The framework furthers the purposes of Proposition 65, will help food companies comply with its requirements, and will reduce unnecessary litigation.
In its letter, the coalition endorsed the concept of OEHHA’s proposed regulation and the state’s recognition that listed chemicals that are unintentionally formed or increased by cooking and heat processing should not be subject to Proposition 65 if they are reduced to the lowest level currently feasible.
Urgent Need for Proposed Framework
Enforcement activity on listed chemicals that are unavoidably created by cooking or heat processing has increased dramatically since the first pre-litigation notices on acrylamide in food in 2002.

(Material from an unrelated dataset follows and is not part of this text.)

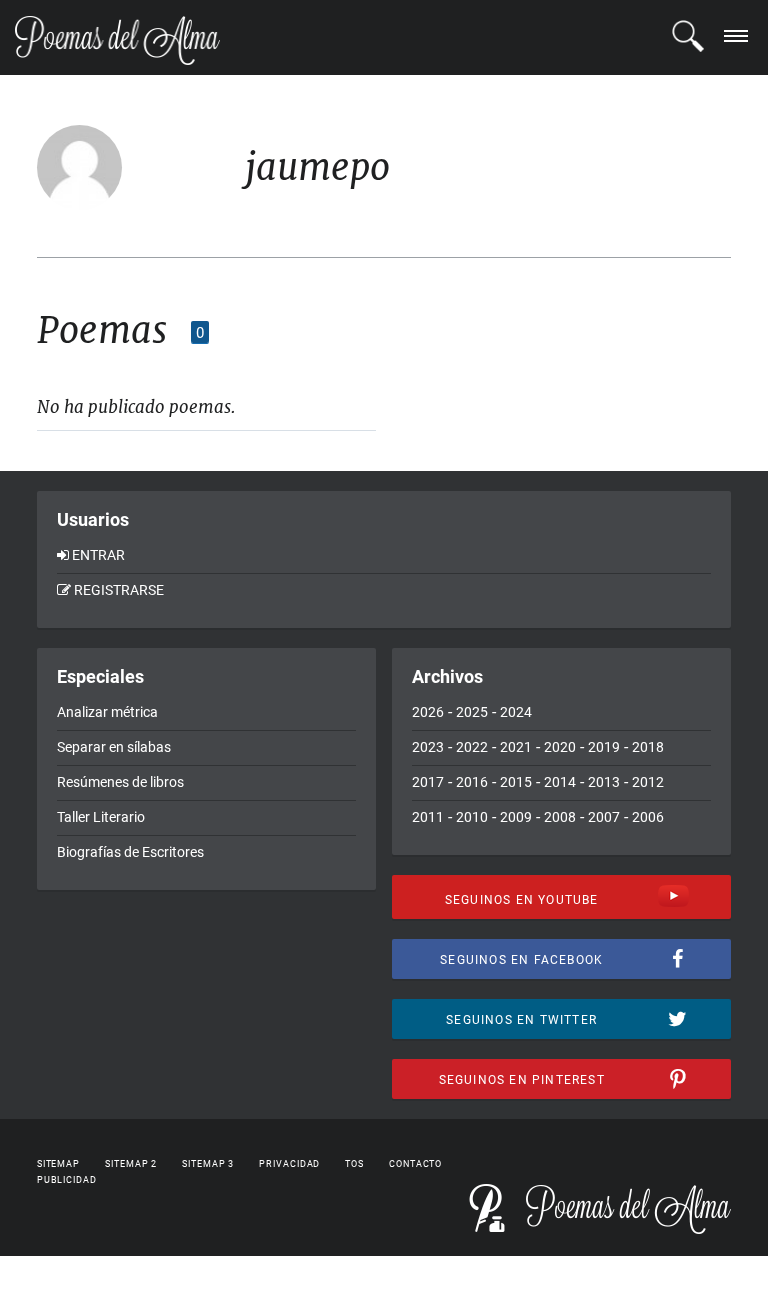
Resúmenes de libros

Over the last several years there has been an increase in enforcement activity related to chemicals such as acrylamide that can be formed in a multitude of foods during heat processing and cooking. In the absence of regulatory action, the proliferation of enforcement actions related to listed chemicals formed in food could result in businesses putting warnings on foods that do not require them, which is contrary to the statutory purpose of enabling consumers to make informed choices.
For example, private enforcers have issued notices of violation to food companies and retailers for failing to provide notices for acrylamide on common food products such as almonds, peanut butter, baked beans, cereal, olives, cookies, crackers, confections and grilled chicken. Since 2016, private enforcers have issued more than 875 notices of violation regarding acrylamide in foods, and the total settlement payments on these acrylamide notices have been over $10.3 million.
In their letter to OEHHA, the CalChamber and coalition agree with the agency that “the public would benefit from the proposed regulatory action because sound considerations of public health support the establishment of feasible concentration levels for chemicals unavoidably formed in foods by cooking or heat processing.” The Coalition provides six refinements to the regulatory text to better facilitate the implementation of the proposed regulation and result in a more workable regulation that achieves OEHHA’s policy goals.
Moreover, the CalChamber and coalition believe that OEHHA’s proposed regulation would discourage frivolous litigation against food companies when the average acrylamide level in the food is the lowest feasible level or otherwise below an applicable safe harbor concentration level set in the proposed regulation.